**Exercises**.
(a) In the news piece about the Pope's talk on university reform, which saint provided the inspiration for his remarks on reform and academic freedom?
(b) Can you rewrite the paragraph beginning "Vatican City (AsiaNews)" from the news piece about the Pope's talk on university reform as a short bulleted list that keeps its main facts?
(c) According to the news piece about the Pope's talk on university reform, in what ways should university studies give young people an opportunity to mature? List them all.

Any reform, including university reform, requires we change ourselves first. The academic world must be free from outside pressures; it can only be truly free when scientific and cultural training favour the development of the social and civil community as a whole.
 

Vatican City (AsiaNews) – Benedict XVI warns against young people of two dangers new technologies pose, namely a lower capacity to concentrate and isolation inside virtual reality. Fortunately, this problem is not present in universities where a “virtuous balance” has been struck between “individual and group time, research and thought, sharing and open exchange with others, in a horizon that tends towards the universal.”

The Pope, a former university professor himself, took advantage of a meeting with students and faculty at the Università di Parma, to express his thoughts on the academic world.

He told his audience that the university “was for many years my workplace,” adding that even after leaving it I have never stopped following it and feeling spiritually connected to it.”

During the meeting he also discussed the issues of university reform and academic freedom, taking his inspiration from the figure of Saint Peter Damian, a man of letter closely associated with Parma’s university where he taught.

“In our age like in that of Peter Damian’s, the lack of unifying principles explains particularisms and uncertainties. University studies should undoubtedly prepare students for society, not only on the basis of narrowly defined scientific research but also more generally in providing young people an opportunity to mature intellectually, morally and as citizens, tackling the great questions that today challenge the conscience of men and women.”

Reminding his audience that Peter Damian was among the great “reformers” of the Church after the year 1000, the Holy Father asked: “What is the real sense of reform?”

“A fundamental aspect that we can draw from his writings and his personal witness is that every true reform must be spiritual and moral above all, i.e. it must start from our conscience,” he said.

For the Pontiff there is a lesson that applies to university reform, whereby “structural or technical changes are really effective if everyone, scholars, students, technical and administrative staff, examine their conscience,”

**Dataset section**.
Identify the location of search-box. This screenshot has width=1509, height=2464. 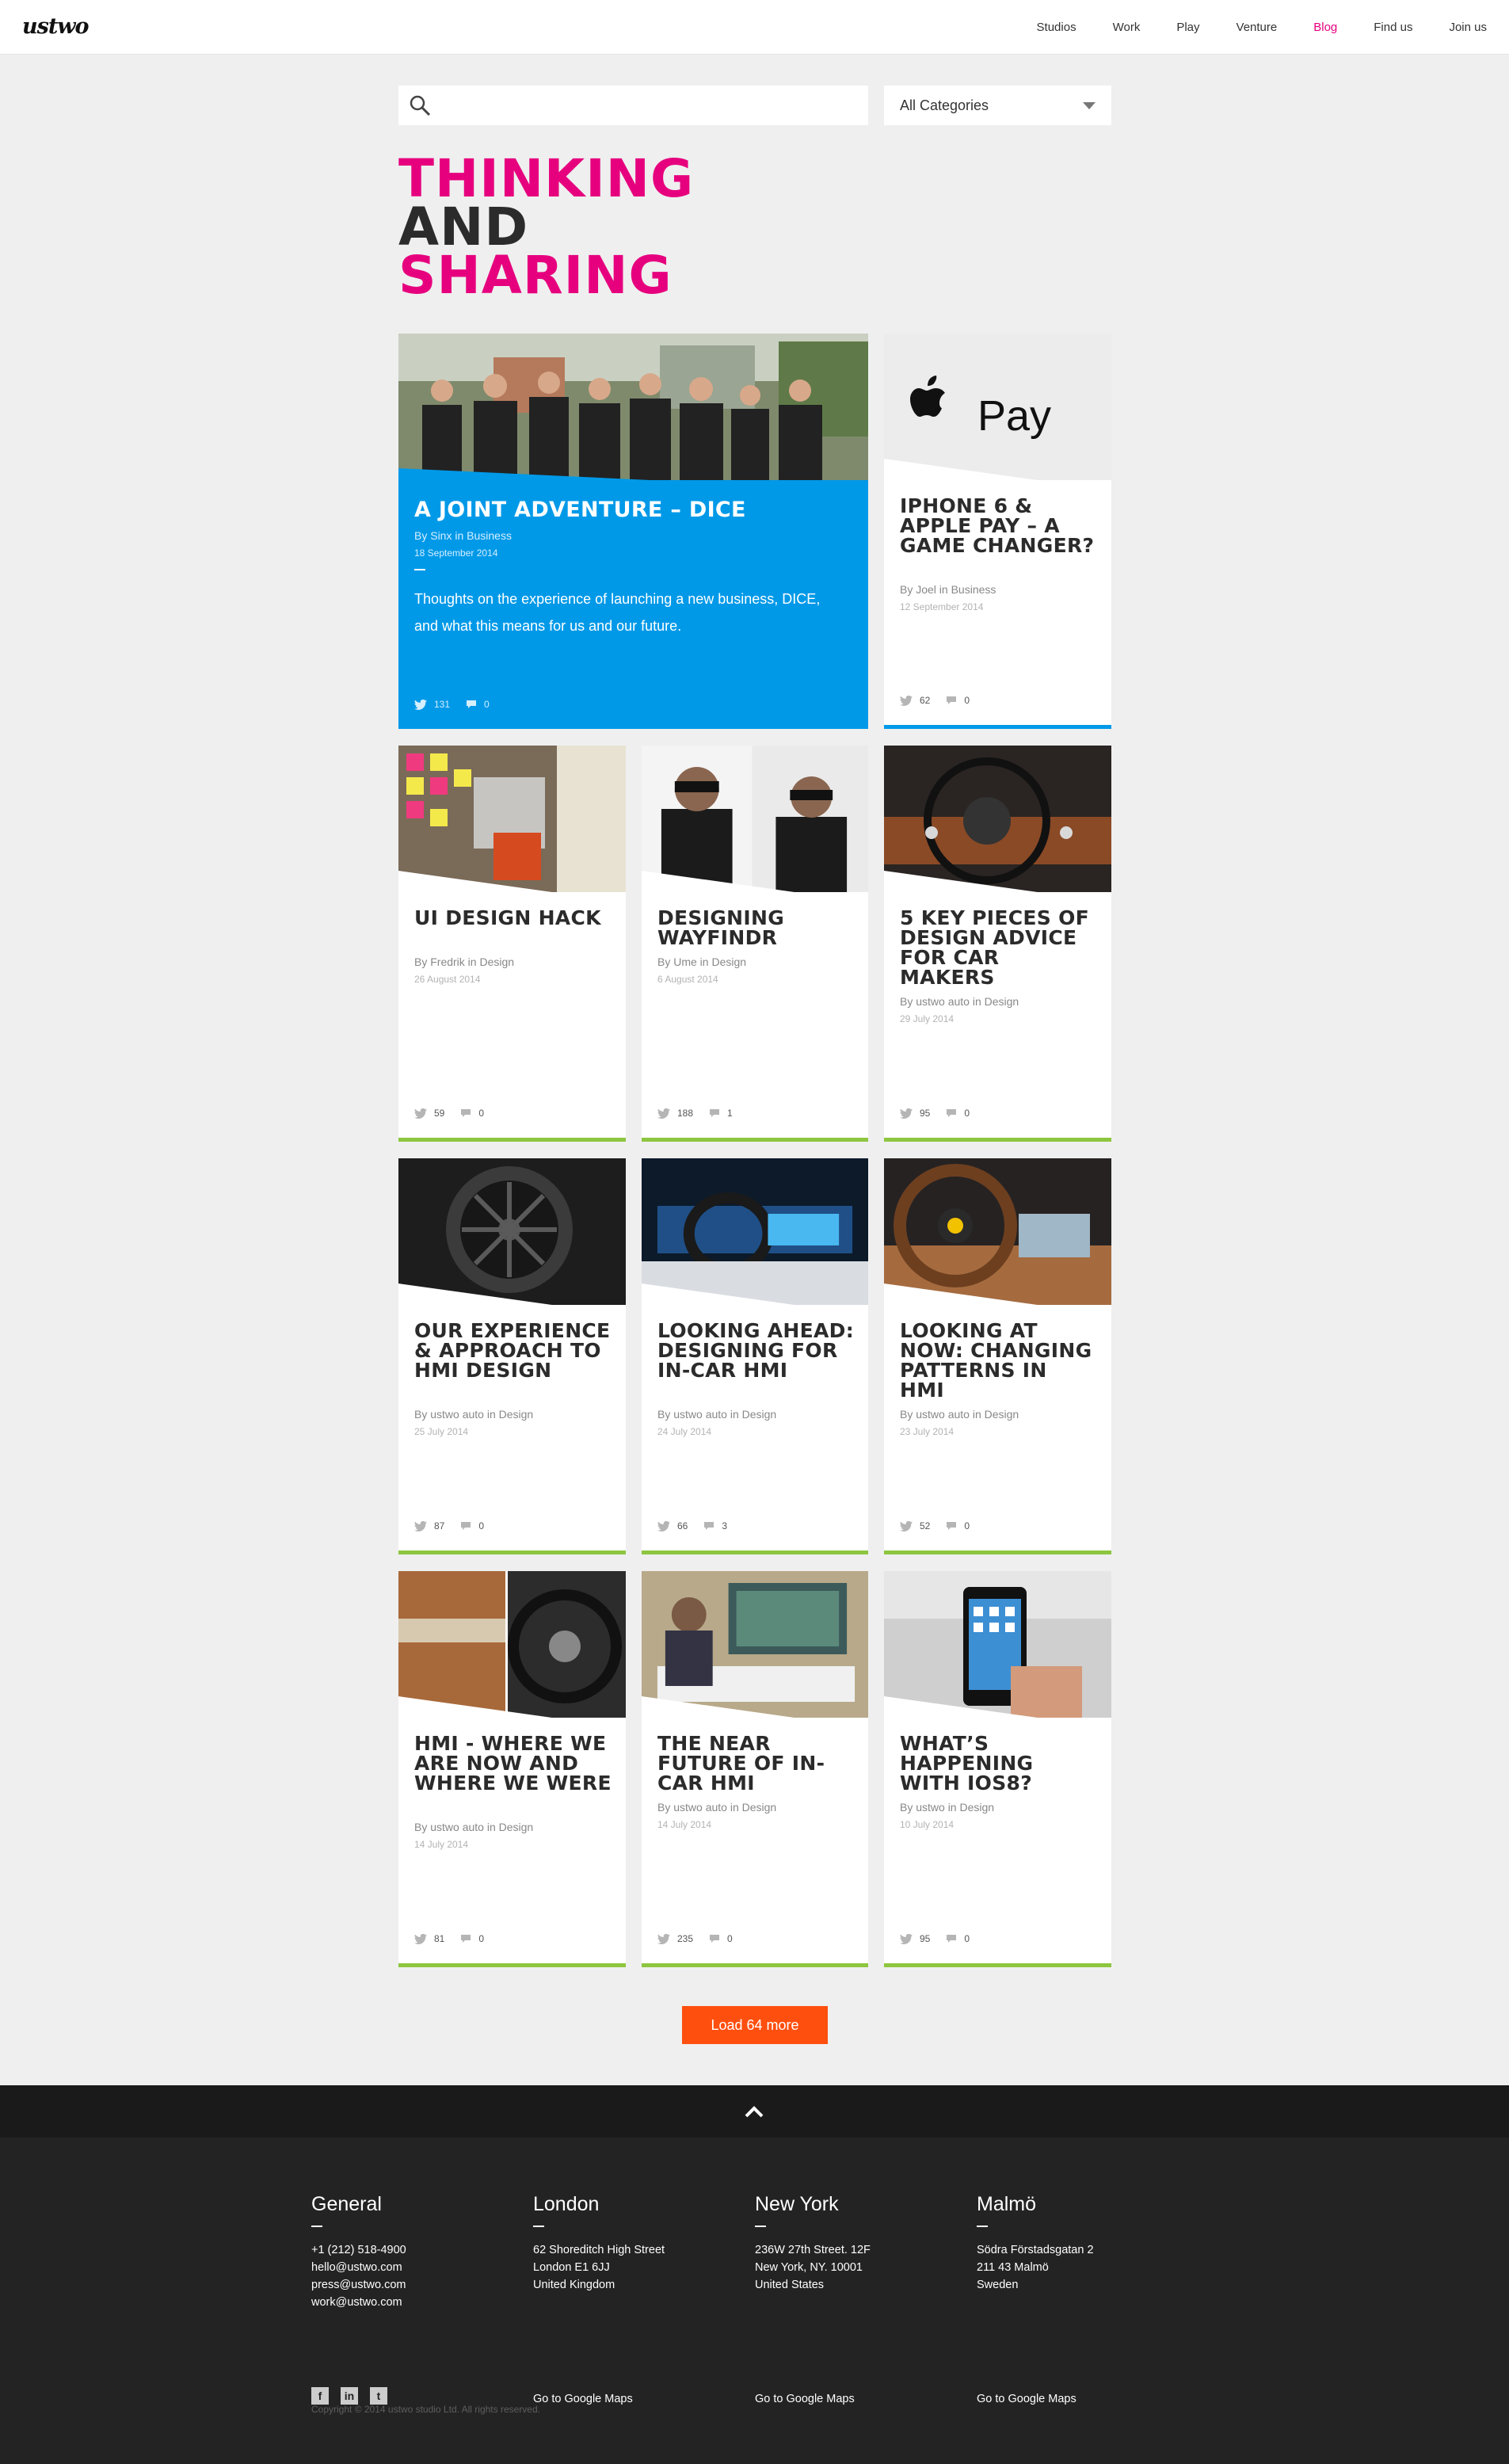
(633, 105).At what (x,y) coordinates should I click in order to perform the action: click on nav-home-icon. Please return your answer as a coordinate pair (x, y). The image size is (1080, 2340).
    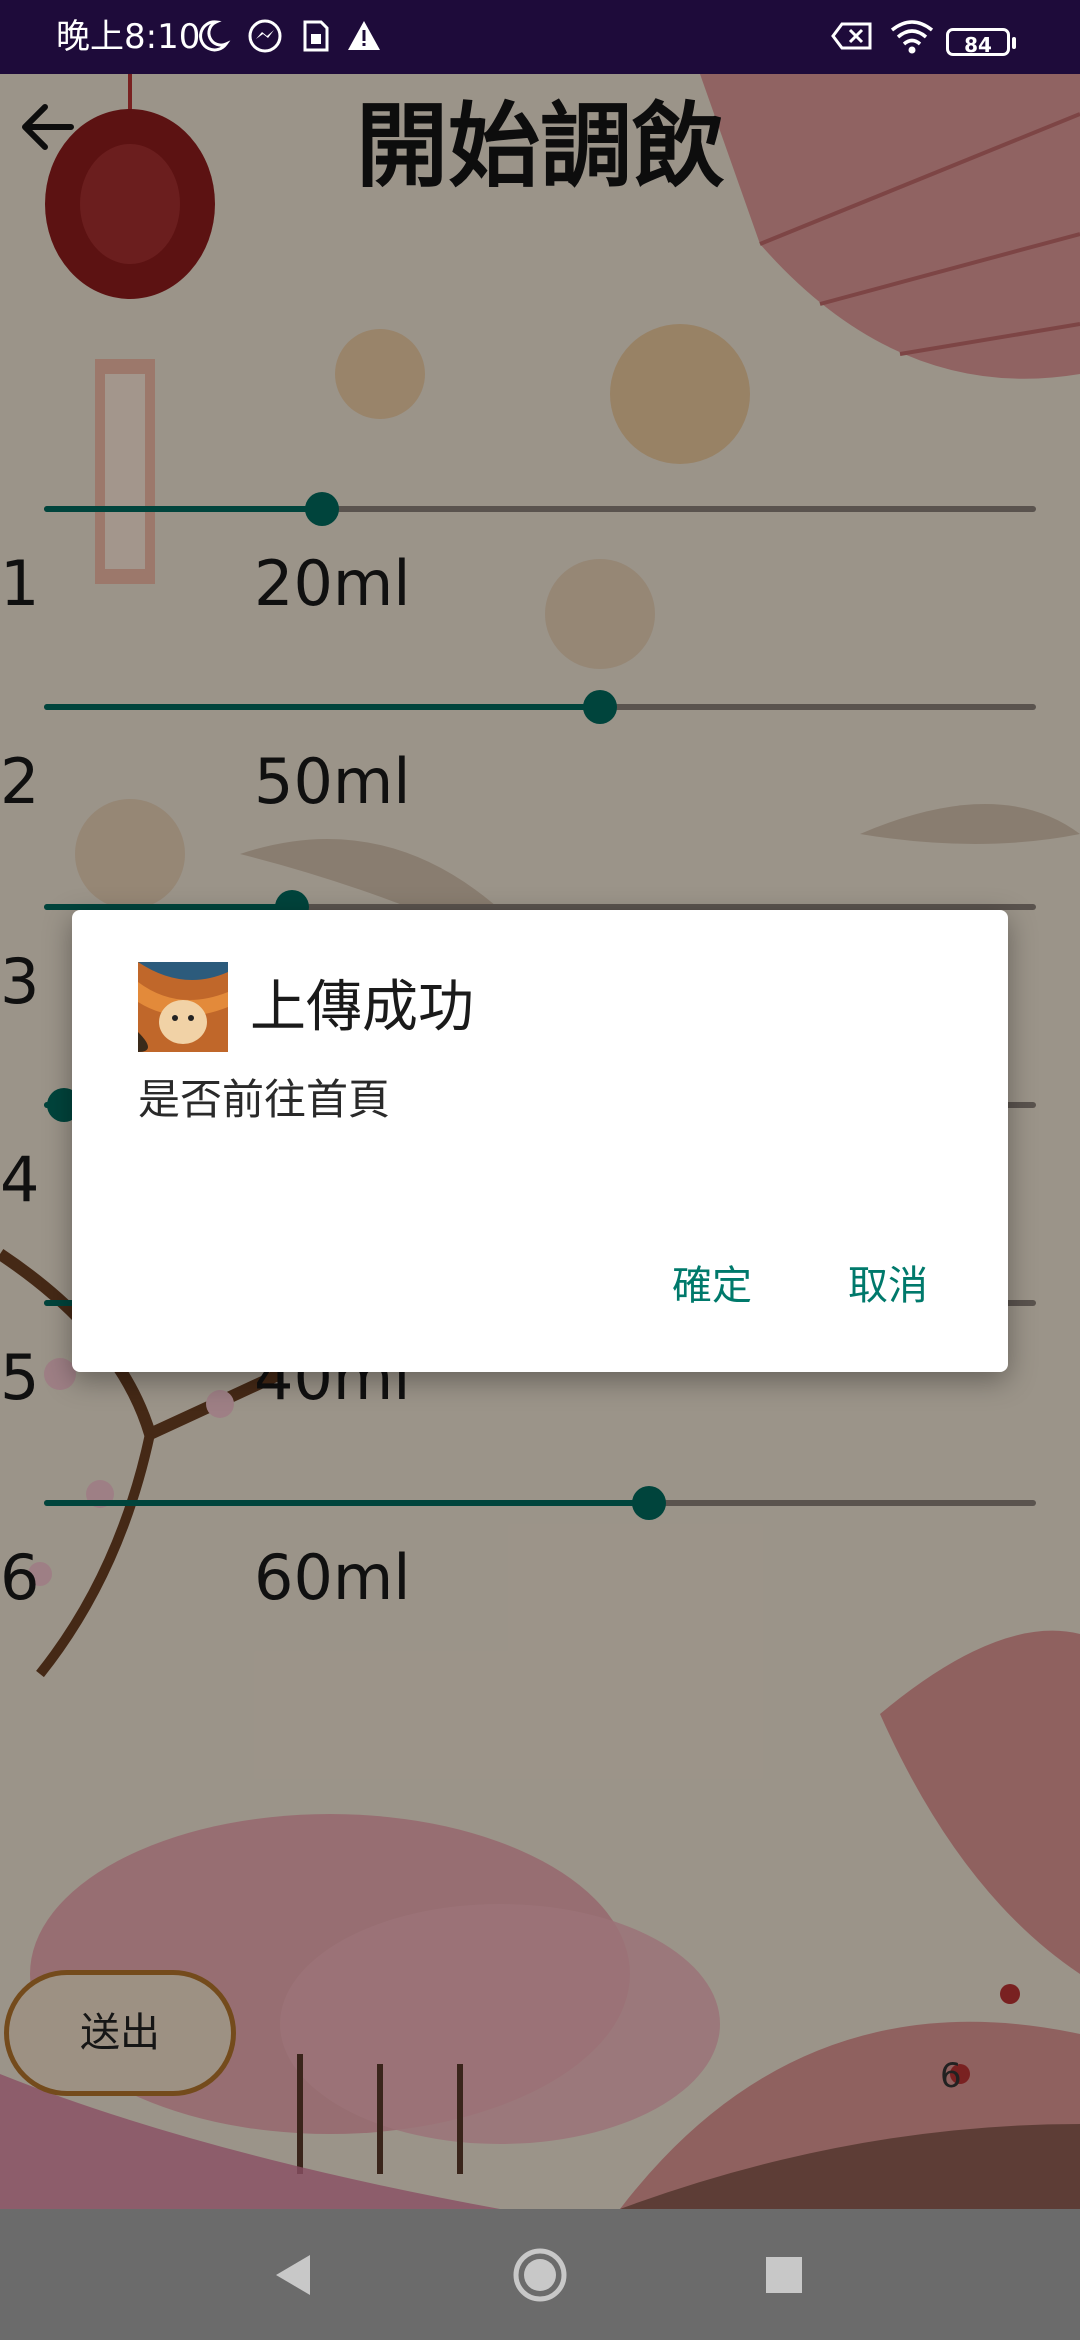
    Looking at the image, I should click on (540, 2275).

**Expected results**.
(a) Saint Peter Damian.

(b)
- Benedict XVI warns young people of two dangers posed by new technologies: a lower capacity to concentrate and isolation inside virtual reality.
- This problem is not present in universities.
- Universities have struck a "virtuous balance" between individual and group time, research and thought, and sharing and open exchange with others.
- That balance exists within a horizon that tends towards the universal.

(c)
- Intellectually
- Morally
- As citizens